[Source data Boundary: Start]
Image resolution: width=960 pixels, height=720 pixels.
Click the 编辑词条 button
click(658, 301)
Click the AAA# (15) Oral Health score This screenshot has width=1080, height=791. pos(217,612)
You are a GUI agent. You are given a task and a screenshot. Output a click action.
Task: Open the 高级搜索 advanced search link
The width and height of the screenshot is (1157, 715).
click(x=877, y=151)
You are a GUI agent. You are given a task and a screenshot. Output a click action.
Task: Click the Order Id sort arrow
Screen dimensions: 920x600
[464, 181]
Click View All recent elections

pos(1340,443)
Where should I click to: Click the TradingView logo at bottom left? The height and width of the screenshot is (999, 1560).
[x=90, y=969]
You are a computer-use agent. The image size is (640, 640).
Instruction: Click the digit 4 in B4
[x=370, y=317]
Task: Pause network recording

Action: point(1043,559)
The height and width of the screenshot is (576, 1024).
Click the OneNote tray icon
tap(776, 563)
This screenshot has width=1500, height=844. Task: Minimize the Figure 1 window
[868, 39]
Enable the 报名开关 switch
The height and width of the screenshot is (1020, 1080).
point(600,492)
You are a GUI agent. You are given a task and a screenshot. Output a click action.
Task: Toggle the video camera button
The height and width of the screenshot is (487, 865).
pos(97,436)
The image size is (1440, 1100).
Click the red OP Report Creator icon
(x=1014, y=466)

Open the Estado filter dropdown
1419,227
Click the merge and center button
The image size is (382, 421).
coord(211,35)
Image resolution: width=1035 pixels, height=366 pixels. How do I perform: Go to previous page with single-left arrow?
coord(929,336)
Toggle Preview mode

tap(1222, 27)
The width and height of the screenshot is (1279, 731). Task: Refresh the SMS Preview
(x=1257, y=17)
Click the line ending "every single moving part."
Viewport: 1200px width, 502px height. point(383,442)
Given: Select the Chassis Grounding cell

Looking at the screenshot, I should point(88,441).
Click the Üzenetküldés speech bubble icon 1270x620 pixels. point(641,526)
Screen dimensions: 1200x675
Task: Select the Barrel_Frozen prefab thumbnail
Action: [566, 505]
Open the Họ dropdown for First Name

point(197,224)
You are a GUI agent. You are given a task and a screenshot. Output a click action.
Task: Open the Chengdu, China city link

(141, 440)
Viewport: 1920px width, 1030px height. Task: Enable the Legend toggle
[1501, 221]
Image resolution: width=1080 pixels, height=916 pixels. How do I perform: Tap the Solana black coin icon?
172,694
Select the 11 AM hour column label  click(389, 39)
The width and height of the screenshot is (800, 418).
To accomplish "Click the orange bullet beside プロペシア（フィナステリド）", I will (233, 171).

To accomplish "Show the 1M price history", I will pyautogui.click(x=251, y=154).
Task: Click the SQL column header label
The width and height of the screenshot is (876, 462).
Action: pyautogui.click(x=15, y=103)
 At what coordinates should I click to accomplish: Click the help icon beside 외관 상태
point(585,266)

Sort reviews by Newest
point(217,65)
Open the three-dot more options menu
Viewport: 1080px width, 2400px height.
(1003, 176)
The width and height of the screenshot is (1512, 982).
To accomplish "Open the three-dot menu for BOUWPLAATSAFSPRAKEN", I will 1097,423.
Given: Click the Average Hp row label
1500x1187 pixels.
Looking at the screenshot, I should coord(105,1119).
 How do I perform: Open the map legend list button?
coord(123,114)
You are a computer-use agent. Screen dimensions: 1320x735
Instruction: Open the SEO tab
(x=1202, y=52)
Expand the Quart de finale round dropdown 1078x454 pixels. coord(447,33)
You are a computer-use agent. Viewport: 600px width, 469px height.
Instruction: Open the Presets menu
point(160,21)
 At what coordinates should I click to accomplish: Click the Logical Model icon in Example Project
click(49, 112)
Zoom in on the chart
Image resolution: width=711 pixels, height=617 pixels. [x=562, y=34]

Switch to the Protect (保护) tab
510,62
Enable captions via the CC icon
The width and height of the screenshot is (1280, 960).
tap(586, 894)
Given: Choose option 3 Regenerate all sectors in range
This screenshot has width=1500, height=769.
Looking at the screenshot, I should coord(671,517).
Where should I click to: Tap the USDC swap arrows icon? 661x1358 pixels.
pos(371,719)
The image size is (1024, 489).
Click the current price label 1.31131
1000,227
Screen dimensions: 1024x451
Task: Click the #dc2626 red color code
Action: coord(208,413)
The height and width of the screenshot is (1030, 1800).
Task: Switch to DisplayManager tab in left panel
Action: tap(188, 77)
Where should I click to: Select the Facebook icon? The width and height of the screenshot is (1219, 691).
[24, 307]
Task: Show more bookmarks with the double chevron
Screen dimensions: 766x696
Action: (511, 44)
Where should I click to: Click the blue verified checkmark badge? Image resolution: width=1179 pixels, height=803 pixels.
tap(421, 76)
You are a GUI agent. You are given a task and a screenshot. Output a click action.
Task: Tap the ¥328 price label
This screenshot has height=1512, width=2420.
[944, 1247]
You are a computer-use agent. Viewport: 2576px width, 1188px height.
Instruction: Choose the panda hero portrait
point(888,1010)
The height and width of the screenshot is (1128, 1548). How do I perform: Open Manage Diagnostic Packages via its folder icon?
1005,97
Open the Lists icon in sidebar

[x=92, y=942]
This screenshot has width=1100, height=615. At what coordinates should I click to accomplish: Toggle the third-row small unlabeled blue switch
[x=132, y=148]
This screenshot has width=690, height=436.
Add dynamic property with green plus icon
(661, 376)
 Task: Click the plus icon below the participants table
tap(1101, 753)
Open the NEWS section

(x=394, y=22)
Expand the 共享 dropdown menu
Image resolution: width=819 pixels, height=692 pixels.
[Source data Boundary: End]
Task statement: Give the number of lines in the records above in which the word "Expand" appears. Include no other text.

Exercise output: 2